### Instruction
Copy out, unchanged, the lines from the one with "Click the camera data icon beside Camera" up to and including the one with "Looking at the screenshot, I should [109, 583].".

- - - - -

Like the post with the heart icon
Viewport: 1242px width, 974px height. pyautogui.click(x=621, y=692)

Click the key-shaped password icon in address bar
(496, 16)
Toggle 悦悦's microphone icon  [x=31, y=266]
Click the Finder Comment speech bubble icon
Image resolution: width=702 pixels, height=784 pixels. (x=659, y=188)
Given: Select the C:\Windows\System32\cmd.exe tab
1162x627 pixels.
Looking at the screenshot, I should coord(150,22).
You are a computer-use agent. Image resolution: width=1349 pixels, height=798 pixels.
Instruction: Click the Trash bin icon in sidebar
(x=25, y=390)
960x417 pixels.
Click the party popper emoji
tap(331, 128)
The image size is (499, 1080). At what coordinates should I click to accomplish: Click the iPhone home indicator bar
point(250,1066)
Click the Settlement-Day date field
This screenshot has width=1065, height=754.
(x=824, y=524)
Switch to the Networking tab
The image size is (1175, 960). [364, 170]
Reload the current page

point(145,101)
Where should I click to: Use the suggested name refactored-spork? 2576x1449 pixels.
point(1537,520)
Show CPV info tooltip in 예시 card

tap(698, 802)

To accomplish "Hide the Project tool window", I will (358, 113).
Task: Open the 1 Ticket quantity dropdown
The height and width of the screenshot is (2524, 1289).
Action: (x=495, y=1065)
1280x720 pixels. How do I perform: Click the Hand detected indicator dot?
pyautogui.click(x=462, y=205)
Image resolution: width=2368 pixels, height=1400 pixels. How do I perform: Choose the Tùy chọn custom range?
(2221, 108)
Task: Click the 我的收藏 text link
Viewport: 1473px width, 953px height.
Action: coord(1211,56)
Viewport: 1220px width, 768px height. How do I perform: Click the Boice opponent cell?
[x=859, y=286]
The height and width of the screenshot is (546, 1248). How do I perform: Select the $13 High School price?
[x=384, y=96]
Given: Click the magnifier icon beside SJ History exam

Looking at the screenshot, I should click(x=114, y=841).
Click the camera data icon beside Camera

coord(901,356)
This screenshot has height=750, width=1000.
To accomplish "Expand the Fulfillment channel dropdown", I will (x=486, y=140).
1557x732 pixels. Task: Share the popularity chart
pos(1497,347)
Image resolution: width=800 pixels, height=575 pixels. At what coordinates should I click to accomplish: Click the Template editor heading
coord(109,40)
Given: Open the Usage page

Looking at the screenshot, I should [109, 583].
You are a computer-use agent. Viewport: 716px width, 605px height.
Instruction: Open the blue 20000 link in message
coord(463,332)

- - - - -

### Task answer
Click the camera data icon beside Camera

coord(901,356)
This screenshot has height=750, width=1000.
To accomplish "Expand the Fulfillment channel dropdown", I will (x=486, y=140).
1557x732 pixels. Task: Share the popularity chart
pos(1497,347)
Image resolution: width=800 pixels, height=575 pixels. At what coordinates should I click to accomplish: Click the Template editor heading
coord(109,40)
Given: Open the Usage page

Looking at the screenshot, I should [109, 583].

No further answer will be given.